═════ Material for this exercise ═════

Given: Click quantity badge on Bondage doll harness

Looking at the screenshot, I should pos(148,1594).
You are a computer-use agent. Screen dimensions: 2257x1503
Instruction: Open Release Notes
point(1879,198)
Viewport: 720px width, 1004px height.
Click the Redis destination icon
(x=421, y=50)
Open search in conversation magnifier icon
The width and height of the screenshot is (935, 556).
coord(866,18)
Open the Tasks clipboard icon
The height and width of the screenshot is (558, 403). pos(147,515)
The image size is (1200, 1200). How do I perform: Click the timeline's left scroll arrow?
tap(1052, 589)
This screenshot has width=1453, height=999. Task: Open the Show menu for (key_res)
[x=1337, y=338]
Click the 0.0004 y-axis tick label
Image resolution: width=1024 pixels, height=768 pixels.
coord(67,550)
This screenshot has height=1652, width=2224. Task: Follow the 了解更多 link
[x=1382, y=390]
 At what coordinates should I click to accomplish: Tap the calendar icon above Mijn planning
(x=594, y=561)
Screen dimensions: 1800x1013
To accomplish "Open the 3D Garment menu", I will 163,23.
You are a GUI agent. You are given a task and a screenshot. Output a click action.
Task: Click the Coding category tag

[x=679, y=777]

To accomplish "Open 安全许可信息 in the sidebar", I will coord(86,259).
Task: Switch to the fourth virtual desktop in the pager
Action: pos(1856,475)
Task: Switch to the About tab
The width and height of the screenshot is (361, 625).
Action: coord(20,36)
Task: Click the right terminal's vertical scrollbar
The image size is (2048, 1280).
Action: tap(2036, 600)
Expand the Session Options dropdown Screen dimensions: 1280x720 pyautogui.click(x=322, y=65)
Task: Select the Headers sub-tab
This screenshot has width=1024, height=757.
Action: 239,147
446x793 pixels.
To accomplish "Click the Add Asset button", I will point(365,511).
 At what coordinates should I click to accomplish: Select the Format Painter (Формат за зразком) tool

═════

* [Direction]
Can you reproduce all of the records above verbatim, without changing a single character?

* [The answer]
Given: Click quantity badge on Bondage doll harness

Looking at the screenshot, I should pos(148,1594).
You are a computer-use agent. Screen dimensions: 2257x1503
Instruction: Open Release Notes
point(1879,198)
Viewport: 720px width, 1004px height.
Click the Redis destination icon
(x=421, y=50)
Open search in conversation magnifier icon
The width and height of the screenshot is (935, 556).
coord(866,18)
Open the Tasks clipboard icon
The height and width of the screenshot is (558, 403). pos(147,515)
The image size is (1200, 1200). How do I perform: Click the timeline's left scroll arrow?
tap(1052, 589)
This screenshot has width=1453, height=999. Task: Open the Show menu for (key_res)
[x=1337, y=338]
Click the 0.0004 y-axis tick label
Image resolution: width=1024 pixels, height=768 pixels.
coord(67,550)
This screenshot has height=1652, width=2224. Task: Follow the 了解更多 link
[x=1382, y=390]
 At what coordinates should I click to accomplish: Tap the calendar icon above Mijn planning
(x=594, y=561)
Screen dimensions: 1800x1013
To accomplish "Open the 3D Garment menu", I will 163,23.
You are a GUI agent. You are given a task and a screenshot. Output a click action.
Task: Click the Coding category tag

[x=679, y=777]

To accomplish "Open 安全许可信息 in the sidebar", I will coord(86,259).
Task: Switch to the fourth virtual desktop in the pager
Action: pos(1856,475)
Task: Switch to the About tab
The width and height of the screenshot is (361, 625).
Action: coord(20,36)
Task: Click the right terminal's vertical scrollbar
The image size is (2048, 1280).
Action: tap(2036, 600)
Expand the Session Options dropdown Screen dimensions: 1280x720 pyautogui.click(x=322, y=65)
Task: Select the Headers sub-tab
This screenshot has width=1024, height=757.
Action: 239,147
446x793 pixels.
To accomplish "Click the Add Asset button", I will point(365,511).
 At what coordinates should I click to accomplish: Select the Format Painter (Формат за зразком) tool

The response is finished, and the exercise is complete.